Boulettes Magazine

Le magazine gourmand de découvertes
TOP
Photographe animalier

Vis ma vie de photographe animalier

Être photographe animalier, voilà une profession bien rare. On ne vous parle évidemment pas ici des séances à la chaîne dans les magasins ou des grands reportages nature de National Geographic, non, mais bien des artistes qui savent sublimer nos boules de poils de manière inédite. Une pratique qui souffre de préjugés tenaces qui sont autant de bâtons dans les pattes de ceux qui veulent en faire leur métier. On les détricote aujourd’hui avec trois photographes liégeoises aux styles bien à elles, Camille Changeur, Touky Gonty et Stéphanie Paquot alias Gumiho.

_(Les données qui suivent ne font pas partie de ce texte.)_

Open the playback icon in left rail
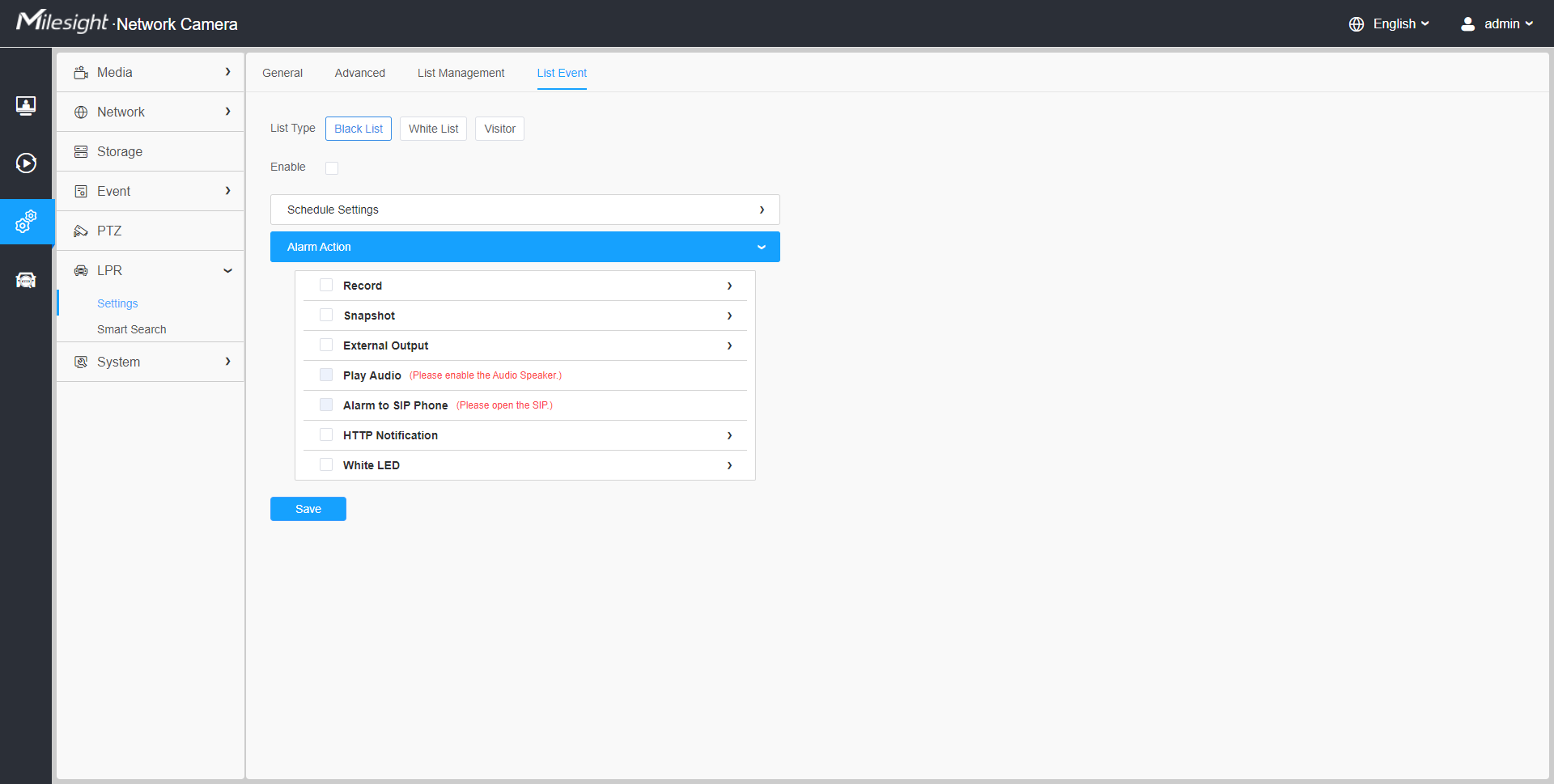 26,163
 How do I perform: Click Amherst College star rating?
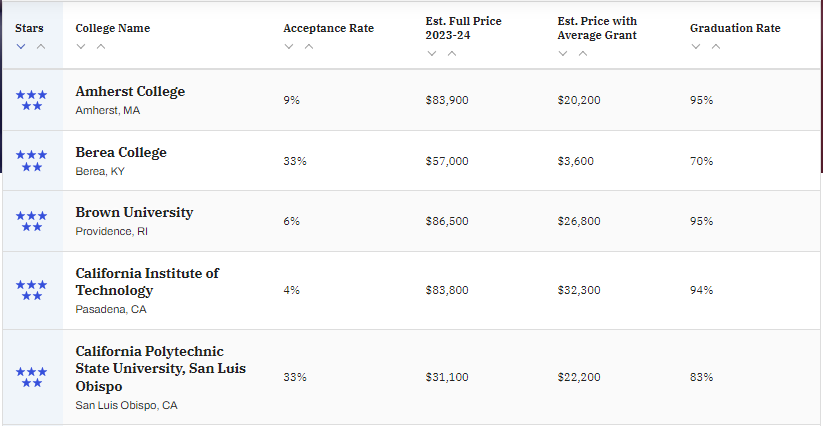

Vous avez un compagnon à quatre pattes ? Si oui, avouez… vous l’avez déjà photographié combien de fois ? Des milliers ? C’est normal, on fait tous pareil. Pourtant, nous sommes très peu nombreux à avoir fait appel à un photographe animalier pour leur tirer le portrait.  Qu’est ce qui nous en empêche ?

Un manque de considération

Photographe animalier

Toutes les photographes interrogées l’affirment : il n’est pas simple d’imposer leur pratique dans le milieu de la photographie.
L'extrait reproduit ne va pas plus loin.